EXERCISE AIM: Only lines holding "using" are wanted; copy each of them from the records below.

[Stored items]
>>
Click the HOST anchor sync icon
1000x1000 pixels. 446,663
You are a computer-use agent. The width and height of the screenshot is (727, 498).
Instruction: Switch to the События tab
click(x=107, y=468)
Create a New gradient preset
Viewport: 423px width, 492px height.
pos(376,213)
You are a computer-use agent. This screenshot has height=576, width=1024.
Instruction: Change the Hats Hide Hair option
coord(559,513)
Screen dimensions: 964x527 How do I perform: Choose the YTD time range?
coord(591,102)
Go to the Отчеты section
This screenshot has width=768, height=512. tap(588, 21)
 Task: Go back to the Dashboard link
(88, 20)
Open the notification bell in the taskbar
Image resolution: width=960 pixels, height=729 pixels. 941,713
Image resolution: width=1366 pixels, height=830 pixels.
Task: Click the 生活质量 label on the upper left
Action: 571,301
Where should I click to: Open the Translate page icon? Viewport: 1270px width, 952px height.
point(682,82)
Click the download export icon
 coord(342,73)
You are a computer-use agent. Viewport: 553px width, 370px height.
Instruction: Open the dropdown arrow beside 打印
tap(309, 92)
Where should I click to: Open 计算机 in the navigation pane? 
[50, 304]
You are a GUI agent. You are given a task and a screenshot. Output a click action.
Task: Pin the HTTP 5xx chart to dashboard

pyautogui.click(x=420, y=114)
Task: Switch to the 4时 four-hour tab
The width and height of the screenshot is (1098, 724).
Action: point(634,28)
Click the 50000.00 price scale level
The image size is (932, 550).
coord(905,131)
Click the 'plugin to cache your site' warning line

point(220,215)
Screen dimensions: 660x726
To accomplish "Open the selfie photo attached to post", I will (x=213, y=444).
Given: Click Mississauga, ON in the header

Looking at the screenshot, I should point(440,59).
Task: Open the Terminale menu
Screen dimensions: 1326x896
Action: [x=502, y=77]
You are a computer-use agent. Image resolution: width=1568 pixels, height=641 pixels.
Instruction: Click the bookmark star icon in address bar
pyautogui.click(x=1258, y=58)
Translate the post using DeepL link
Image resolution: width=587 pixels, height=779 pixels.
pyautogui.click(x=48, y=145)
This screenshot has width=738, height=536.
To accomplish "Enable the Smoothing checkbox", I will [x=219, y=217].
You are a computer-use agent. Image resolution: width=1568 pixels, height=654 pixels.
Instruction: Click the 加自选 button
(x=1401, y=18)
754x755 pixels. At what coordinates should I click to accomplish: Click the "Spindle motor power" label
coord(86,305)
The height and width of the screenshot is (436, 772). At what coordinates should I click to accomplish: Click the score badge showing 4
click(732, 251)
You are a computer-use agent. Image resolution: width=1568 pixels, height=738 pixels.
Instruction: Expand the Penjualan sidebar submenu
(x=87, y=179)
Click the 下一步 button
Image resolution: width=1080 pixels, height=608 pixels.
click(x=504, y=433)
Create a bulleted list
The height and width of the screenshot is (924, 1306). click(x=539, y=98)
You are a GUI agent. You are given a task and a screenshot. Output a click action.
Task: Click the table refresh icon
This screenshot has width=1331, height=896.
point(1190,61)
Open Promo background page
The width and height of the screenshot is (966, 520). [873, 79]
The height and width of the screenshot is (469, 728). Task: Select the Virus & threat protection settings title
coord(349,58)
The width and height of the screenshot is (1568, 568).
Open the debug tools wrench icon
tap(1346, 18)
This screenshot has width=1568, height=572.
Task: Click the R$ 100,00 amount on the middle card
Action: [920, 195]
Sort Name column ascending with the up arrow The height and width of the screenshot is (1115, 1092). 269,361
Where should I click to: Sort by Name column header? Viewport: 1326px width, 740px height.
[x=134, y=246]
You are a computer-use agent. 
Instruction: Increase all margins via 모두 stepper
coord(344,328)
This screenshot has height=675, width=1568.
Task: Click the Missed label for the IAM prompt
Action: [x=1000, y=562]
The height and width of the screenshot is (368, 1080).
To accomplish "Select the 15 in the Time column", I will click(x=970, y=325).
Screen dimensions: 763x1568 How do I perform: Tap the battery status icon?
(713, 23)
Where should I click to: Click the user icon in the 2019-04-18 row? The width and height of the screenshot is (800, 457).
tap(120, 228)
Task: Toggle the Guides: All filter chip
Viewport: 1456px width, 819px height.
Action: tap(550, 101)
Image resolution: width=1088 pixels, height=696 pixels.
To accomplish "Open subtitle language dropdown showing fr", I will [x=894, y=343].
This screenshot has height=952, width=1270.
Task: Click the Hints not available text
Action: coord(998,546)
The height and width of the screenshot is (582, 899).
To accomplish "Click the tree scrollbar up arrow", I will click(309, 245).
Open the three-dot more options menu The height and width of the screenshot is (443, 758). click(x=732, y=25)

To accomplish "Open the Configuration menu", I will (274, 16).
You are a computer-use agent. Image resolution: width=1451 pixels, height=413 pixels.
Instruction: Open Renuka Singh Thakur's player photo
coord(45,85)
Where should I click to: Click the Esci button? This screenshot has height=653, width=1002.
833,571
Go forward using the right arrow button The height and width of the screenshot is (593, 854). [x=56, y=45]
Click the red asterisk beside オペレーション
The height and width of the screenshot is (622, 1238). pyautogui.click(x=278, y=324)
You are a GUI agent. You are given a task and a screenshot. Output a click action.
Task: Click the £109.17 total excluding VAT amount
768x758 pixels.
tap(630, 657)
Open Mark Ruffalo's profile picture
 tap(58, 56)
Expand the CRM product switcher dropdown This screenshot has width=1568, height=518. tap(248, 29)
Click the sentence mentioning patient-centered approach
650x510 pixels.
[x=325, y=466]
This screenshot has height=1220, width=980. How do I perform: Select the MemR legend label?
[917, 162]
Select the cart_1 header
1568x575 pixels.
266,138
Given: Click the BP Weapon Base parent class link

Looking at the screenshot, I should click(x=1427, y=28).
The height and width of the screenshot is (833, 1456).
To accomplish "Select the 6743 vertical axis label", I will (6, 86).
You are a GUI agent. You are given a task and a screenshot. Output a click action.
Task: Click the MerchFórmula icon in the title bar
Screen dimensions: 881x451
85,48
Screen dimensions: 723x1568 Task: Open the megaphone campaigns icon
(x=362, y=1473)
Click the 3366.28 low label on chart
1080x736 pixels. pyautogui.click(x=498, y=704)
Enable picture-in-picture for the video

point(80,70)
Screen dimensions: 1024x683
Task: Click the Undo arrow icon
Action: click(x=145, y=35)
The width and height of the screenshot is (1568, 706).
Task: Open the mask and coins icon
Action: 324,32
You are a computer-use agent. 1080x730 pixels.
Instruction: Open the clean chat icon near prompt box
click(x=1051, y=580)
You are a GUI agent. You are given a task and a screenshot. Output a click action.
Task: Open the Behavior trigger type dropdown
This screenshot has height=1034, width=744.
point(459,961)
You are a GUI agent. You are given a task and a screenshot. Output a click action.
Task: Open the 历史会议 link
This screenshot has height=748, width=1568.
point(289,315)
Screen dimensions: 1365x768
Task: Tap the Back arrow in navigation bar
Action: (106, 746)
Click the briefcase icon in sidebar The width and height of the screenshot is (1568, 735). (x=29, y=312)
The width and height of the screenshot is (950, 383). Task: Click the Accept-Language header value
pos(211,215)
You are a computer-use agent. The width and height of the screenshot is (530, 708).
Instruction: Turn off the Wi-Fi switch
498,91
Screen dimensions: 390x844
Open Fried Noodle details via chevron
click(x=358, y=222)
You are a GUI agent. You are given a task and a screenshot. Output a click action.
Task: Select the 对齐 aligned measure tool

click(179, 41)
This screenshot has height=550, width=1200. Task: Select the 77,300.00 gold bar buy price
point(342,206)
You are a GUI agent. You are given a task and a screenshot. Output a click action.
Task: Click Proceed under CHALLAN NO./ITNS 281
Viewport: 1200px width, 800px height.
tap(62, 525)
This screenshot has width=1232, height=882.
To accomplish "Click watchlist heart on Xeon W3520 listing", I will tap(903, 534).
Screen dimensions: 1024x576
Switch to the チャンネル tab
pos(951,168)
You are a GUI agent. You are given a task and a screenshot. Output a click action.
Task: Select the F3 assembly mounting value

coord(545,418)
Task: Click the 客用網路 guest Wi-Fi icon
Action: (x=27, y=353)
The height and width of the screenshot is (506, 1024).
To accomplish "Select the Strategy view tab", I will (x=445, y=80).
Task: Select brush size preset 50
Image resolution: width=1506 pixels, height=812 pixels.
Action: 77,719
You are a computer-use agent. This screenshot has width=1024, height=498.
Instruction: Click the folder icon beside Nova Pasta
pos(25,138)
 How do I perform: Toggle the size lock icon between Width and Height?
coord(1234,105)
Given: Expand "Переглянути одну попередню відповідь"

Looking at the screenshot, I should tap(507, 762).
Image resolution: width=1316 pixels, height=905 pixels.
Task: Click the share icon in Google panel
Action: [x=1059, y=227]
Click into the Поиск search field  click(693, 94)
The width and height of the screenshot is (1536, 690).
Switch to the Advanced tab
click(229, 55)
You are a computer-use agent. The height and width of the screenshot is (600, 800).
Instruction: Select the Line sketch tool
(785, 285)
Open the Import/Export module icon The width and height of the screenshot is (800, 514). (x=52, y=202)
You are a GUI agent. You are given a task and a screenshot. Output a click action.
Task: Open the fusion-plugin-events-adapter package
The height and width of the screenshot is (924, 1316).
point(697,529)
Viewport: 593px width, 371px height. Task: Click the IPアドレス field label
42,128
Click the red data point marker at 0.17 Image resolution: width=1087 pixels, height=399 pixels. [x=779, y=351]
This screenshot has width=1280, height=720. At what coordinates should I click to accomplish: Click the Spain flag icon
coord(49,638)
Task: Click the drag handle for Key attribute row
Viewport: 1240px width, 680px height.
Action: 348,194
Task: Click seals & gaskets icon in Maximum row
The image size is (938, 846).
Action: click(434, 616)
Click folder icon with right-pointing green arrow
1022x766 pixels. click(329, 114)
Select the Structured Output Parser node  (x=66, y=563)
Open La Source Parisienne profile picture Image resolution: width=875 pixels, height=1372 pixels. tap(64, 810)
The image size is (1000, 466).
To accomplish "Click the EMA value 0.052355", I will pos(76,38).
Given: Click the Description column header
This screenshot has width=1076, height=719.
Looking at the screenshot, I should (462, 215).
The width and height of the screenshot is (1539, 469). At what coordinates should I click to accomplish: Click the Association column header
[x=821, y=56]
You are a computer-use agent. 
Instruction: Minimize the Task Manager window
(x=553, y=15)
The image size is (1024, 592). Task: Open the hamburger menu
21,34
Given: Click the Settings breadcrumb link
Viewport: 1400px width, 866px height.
<<
WRITTEN ANSWER:
Translate the post using DeepL link
Go forward using the right arrow button The height and width of the screenshot is (593, 854). [x=56, y=45]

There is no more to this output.